According to the complaint, plaintiffs Robert Brooks and Kathryn Brooks are citizens of Maryland, and their adult son Kenneth, is a citizen of Delaware. Defendants are Harley-Davidson Motor Company Group, Inc., a Wisconsin corporation with its principal place of business in Wisconsin; Fred Gates is vice-president and general manager at Harley-Davidson's York, Pennsylvania plant, and a citizen of Pennsylvania; Kuser Enterprises, Inc. is a New Jersey corporation with its principal place of business in New Jersey; Mike's Famous Harley-Davidson, Inc. is a Delaware corporation with its principal place of business in Maryland; Harley-Davidson of Annapolis is a Maryland corporation with its principal place of business in Maryland; Rommel Cycles, LLC, is a Maryland corporation with its principal place of business in Maryland; and Dave Rommel is a Maryland citizen. Complaint, ¶¶ 1-29.

On October 8, 2008, plaintiffs filed an amended complaint, adding defendant Harley-Davidson York, Inc., which is alleged to be a Pennsylvania corporation with its principal place of business in Pennsylvania. Amended Complaint, ¶ 13. It also adds claims under the Maryland Consumer Protection Act against Harley-Davidson Annapolis and the Rommel defendants. Amended Complaint, ¶ 35(g). However, a defendant's right to remove is to be determined according to a plaintiff's pleading at the time the petition for removal was filed. Abels v. State Farm Fire Cas., 770 F.2d 26, 29 (3d Cir. 1985), citing Pullman Company v. Jenkins, 305 U.S. 534, 537 (1939). Therefore, claims and parties added in plaintiffs' amended complaint cannot be considered vis-a-vis plaintiffs' motion to remand.
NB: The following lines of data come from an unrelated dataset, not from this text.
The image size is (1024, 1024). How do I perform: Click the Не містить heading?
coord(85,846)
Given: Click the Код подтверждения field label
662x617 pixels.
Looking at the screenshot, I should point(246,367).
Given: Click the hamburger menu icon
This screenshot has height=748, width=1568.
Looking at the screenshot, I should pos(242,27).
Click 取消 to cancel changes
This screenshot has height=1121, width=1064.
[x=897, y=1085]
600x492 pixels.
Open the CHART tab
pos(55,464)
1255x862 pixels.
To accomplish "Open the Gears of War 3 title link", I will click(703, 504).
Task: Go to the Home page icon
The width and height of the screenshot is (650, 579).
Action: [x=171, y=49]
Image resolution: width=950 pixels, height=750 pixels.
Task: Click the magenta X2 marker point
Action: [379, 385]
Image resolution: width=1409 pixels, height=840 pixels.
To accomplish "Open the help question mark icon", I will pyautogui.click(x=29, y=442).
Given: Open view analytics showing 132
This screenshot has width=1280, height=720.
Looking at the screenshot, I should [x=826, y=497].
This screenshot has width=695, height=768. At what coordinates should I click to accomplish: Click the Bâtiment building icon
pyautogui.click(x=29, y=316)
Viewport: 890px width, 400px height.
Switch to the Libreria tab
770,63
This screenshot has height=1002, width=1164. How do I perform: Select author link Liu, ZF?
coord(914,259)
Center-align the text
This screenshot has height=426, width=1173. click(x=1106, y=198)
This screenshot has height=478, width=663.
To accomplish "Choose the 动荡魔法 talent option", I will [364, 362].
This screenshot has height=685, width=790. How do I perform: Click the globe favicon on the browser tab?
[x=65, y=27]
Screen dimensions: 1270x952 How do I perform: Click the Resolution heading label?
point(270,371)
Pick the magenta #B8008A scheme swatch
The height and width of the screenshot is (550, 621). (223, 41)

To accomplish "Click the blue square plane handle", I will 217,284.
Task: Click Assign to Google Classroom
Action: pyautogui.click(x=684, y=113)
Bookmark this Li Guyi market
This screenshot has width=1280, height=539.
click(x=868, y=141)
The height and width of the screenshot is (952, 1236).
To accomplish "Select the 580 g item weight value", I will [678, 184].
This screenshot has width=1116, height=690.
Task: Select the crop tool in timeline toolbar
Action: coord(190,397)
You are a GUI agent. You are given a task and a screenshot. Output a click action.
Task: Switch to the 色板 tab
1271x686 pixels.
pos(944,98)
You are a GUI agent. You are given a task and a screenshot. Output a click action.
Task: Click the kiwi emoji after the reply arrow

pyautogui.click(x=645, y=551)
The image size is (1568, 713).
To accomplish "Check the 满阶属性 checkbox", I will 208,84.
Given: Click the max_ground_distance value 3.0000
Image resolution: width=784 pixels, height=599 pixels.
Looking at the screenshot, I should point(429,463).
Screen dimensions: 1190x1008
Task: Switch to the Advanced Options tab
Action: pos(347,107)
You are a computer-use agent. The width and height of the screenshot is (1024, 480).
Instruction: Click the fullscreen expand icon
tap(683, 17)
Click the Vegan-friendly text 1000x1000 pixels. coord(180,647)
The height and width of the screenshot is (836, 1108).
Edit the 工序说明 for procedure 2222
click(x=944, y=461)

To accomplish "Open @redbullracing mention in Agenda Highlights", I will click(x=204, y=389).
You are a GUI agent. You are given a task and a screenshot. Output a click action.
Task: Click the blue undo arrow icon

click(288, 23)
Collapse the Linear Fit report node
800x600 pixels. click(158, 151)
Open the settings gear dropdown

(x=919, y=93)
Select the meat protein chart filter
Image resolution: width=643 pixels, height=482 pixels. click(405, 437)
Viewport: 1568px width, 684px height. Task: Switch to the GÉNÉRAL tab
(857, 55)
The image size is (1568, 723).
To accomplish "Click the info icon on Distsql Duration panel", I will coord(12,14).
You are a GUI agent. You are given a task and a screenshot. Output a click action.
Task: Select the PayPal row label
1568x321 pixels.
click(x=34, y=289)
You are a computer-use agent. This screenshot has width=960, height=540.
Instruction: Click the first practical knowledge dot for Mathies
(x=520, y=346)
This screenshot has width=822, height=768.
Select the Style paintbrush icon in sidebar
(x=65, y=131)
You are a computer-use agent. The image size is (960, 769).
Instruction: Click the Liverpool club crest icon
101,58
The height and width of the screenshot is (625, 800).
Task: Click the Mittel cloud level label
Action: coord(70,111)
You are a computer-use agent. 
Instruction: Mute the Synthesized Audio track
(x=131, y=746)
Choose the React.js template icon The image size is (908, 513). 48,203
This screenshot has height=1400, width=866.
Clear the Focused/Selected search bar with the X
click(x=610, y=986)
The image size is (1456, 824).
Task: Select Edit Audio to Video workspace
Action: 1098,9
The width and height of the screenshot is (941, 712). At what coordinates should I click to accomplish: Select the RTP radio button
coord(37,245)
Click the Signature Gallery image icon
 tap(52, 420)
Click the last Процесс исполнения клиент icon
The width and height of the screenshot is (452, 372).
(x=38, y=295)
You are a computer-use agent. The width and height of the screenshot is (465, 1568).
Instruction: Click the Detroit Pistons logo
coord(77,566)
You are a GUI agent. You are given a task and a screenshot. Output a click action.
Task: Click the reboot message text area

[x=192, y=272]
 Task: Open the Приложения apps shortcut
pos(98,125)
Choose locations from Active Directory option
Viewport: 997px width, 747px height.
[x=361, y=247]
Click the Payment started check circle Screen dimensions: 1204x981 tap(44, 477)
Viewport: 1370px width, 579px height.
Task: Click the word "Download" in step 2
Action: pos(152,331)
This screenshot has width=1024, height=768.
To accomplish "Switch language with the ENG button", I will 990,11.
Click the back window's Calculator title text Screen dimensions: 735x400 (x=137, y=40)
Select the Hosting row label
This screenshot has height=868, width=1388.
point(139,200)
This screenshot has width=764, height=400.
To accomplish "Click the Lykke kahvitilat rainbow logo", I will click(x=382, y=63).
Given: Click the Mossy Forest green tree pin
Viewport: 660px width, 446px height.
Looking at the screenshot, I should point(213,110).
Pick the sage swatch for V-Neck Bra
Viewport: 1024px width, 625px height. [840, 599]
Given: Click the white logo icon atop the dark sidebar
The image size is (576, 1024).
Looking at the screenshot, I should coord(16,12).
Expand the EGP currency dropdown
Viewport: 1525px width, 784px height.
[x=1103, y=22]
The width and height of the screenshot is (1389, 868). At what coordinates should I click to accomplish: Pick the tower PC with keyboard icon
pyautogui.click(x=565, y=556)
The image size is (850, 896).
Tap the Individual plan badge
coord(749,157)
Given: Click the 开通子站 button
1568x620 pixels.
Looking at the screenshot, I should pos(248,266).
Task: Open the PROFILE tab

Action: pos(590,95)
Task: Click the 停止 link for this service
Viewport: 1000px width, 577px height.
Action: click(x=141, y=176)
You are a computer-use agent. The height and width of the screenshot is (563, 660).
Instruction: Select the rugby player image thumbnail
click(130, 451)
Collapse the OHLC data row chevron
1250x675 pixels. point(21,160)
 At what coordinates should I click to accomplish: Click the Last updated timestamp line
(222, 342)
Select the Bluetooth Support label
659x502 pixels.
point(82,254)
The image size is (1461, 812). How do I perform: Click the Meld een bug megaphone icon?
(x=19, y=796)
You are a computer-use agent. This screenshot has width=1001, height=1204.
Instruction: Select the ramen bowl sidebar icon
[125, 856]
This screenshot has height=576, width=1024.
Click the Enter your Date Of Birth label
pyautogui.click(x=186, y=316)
Defendants have submitted the affidavit of Michael Schwartz, president of Mike's Famous, which states that Mike's Famous does not have a place of business in Maryland. Schwartz Affidavit, Exhibit "C" to defendants' memorandum in opposition to plaintiff's motion to remand. Consideration of affidavits is permissible in deciding a motion to remand. In re Diet Drugs, 2004 WL 1824357, at *2 (E.D. Pa., Aug. 12, 2004), citing Wilson v. Republic Iron Steel Co., 257 U.S. 92, 98 (1921) ("if a plaintiff contests a defendant' assertion that joinder of another defendant was a sham to defeat removal, the District Court must determine the facts from the evidence."). However, in light of the bases for the decision to remand, it is unnecessary to resolve this factual dispute.

The complaint asserts the following claims, based on injuries resulting from the negligent design, manufacture, sale, distribution, service and repair of Robert Brooks' motorcycle, and the sale of a similarly defective motorcycle to Kathryn Brooks:

(1) negligence (Counts I, V, X);

(2) strict products liability (Count II);

(3) breach of warranty (Count III);

(4) violation of Pennsylvania's UTPCPL (Counts IV, VI, IX);

(5) joint enterprise and alter ego claims against Mike's Famous and the Rommel defendants (Counts VII and VIII); and

(6) loss of consortium claims on behalf of both Kathryn and the Brooks' adult son Kenneth (Count XI).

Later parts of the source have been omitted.